Toute la périphérie de la cité est un repaire de pauvres et de malfrats qui doivent voler et tuer pour survivre. Les bas-quartiers sont un immense bidonville, les maisons sont construites avec des morceaux de tôle trouvés çà et là, et la loi du plus fort y règne en maître. 

 Sébastien m'emmène souvent chercher la bagarre dans les quartiers pauvres, mais aussi escalader les tours de verre et les palais des quartiers riches. Il dit qu'il faut que je puisse m'adapter à toutes les sociétés.
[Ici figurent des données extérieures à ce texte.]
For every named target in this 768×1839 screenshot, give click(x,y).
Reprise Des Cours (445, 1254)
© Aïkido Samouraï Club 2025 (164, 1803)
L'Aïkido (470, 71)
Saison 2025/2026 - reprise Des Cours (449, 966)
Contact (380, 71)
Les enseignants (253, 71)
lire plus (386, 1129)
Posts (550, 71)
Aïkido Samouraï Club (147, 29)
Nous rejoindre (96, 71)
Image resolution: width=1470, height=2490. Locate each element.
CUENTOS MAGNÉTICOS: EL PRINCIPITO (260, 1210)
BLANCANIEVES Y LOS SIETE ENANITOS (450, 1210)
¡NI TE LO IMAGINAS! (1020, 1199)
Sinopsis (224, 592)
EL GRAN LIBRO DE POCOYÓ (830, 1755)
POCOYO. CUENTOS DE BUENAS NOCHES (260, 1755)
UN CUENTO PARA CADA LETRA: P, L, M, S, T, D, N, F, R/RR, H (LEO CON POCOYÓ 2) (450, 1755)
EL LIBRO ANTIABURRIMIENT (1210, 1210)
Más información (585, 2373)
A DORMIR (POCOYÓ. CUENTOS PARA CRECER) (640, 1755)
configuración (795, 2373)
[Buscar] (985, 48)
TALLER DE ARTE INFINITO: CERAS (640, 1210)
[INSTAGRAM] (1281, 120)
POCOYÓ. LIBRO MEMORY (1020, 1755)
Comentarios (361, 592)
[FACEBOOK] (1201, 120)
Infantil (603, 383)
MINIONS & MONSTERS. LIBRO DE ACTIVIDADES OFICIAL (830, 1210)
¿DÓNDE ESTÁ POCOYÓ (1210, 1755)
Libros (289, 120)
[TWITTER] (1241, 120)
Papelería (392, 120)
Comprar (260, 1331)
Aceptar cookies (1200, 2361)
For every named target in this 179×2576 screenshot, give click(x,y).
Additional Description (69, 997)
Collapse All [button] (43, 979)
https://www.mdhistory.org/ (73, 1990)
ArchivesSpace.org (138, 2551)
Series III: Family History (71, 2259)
 Le palais royal se dresse en plein cœur de la ville. Dans la journée, les portes des épaisses murailles qui l'entourent sont ouvertes, laissant entrer les courtisans assoiffés de pouvoir et d'argent, mais la nuit, le palais est farouchement gardé par les Chevaliers d'Or, la garde rapprochée du roi. Ce sont de fiers guerriers. Ils sont à l'opposé de notre Organisation. Ils vivent dans le prestige et la lumière, tandis que nous agissons dans l'ombre. Mais nous sommes tout aussi utiles qu'eux.

 Mon maître m'entraine dans une ruelle à l'écart. Nous passons sous un pont, contournons le canal d'égout. Sébastien se plante enfin face à un mur lisse comme du verre, humide et couvert de mousse.

 -Escalade-le et retrouve-moi au foyer. Tu as une demi-heure.

 Sébastien disparaît de ma vue. Je regarde autour de moi. Je sais exactement où je me trouve, mais le foyer est à beaucoup plus d'une demi-heure de marche d'ici. Je soupire. Encore un exercice impossible pour tester ma capacité à obéir aux ordres, les plus stupides soient-t-ils.

 Je me mets à escalader le mur. Je glisse sans arrêt et progresse centimètre par centimètre. C'est trop lent. Je cherche des prises solides, plante mes orteils et mes doigts le plus profondément possible dans les interstices des briques grises. Après un long quart d'heure d'efforts, je parviens enfin en haut du mur.

 J'essuie mes mains poisseuses sur mon pantalon de toile et observe les alentours. Je suis au-dessus de la plupart des toits de la ville basse, j'ai donc une parfaite visibilité sur ma destination. Il ne me reste plus qu'un quart d'heure pour y arriver.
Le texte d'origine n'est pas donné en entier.